Ks. Romańczuk przypomniał, że różaniec to codzienna wędrówka po drogach Ewangelii – przez radość, światło, ból i chwałę. Wskazał, że w tej modlitwie uczymy się zaufania Bogu na wzór Maryi, która wypowiedziała swoje pełne zawierzenia „tak” podczas Zwiastowania. Przywołał także świadectwa ludzi, którzy dzięki różańcowi odzyskali pokój i jedność, w tym historię małżeństwa uratowanego dzięki wspólnej modlitwie.
– Kiedy trzymasz różaniec w dłoni, to tak, jakby Maryja chwyciła cię za rękę i prowadziła przez trudne drogi życia – przypomniał ks. Łukasz. Wskazał też na historyczne znaczenie modlitwy różańcowej, wspominając zwycięstwo pod Lepanto w 1571 roku, przypisywane sile modlitwy, a nie oręża.

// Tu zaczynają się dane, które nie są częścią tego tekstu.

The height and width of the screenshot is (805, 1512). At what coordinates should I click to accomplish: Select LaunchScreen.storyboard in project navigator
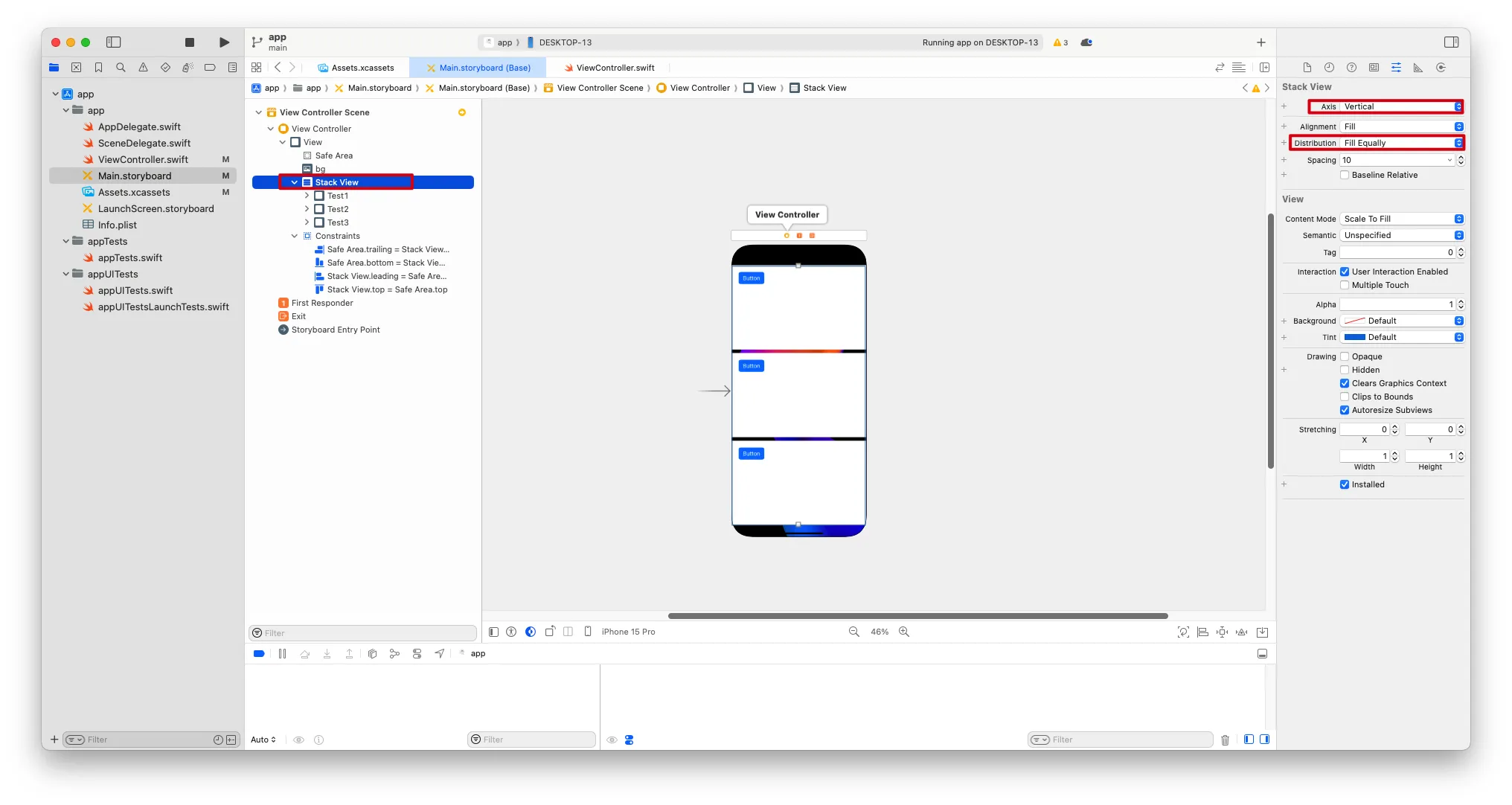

Na zakończenie duszpasterz zachęcił wiernych, by różaniec nie był tylko ozdobą, lecz codziennym znakiem więzi z Maryją. – Niech choć jedna dziesiątka dziennie stanie się naszym spotkaniem z Jezusem i Jego Matką. Bo różaniec naprawdę zmienia życie – zakończył kaznodzieja.